Statistical and Deep Learning Approaches for Permeability Inversion Using Massive Positron Emission Tomography Datasets
A positron emission tomography image at a single timestep often consists of over 10,000 concentration measurements of the radiolabeled substance present in a sediment column or geologic core. These massive time-lapse datasets are possible due to the millimeter-scale discretization, termed ‘voxels’, of positron emission tomography (PET) images. With PET imaging, it is now possible to acquire in situ measurements of a wide range of radiolabeled fluids, gases, and nanoparticles within a discretized 3D spatial domain. The imaging method enables us to generate massive volumes of data not typically available from traditional hydrogeologic laboratory or field approaches. What is not known is how to fully maximize the value of these massive time-lapse datasets for multi-scale model parameterization, as this requires a paradigm shift from data interpretation and inversion approaches designed for small sparse datasets. The objective of this project is to develop mathematical algorithms to calculate multi-scale permeability heterogeneity in geologic core samples using positron emission tomography datasets collected from experiments in a wide range of geologic samples.

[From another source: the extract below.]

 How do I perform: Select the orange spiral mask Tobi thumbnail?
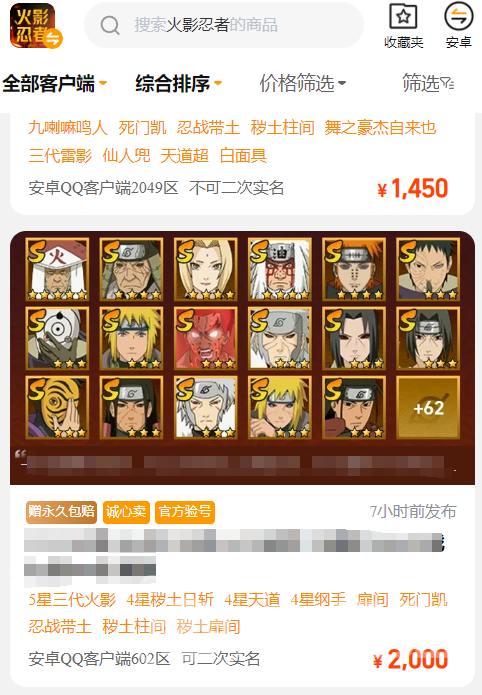point(57,407)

Solute transport during spontaneous imbibition
The focus of this project is to utilize positron emission tomography (PET) and X-ray computed tomography (CT) to provide a window into complex flow and transport processes at the sub-core scale. These in-situ imaging techniques are specifically used to quantify time-lapse fluid displacement and solute advection during spontaneous imbibition under elevated pressure conditions. For example, the image to the lower left shows the water saturation measured with CT, while the image to the lower right illustrates the solute distribution measured with PET. The images are taken during equivalent times during repeated experiments. We have found that experimentally observed solute accumulation during spontaneous imbibition is significantly different from solute advection behavior observed during water injection under saturated conditions. A coupled 2D numerical model is being built to explain how sub-core heterogeneity controls solute migration in the imbibition front. These observations of dynamic, capillary-driven fluid displacement processes help improve our understanding of potential remobilization of CO2 in carbon sequestration projects and non-aqueous phase liquid contaminant remediation.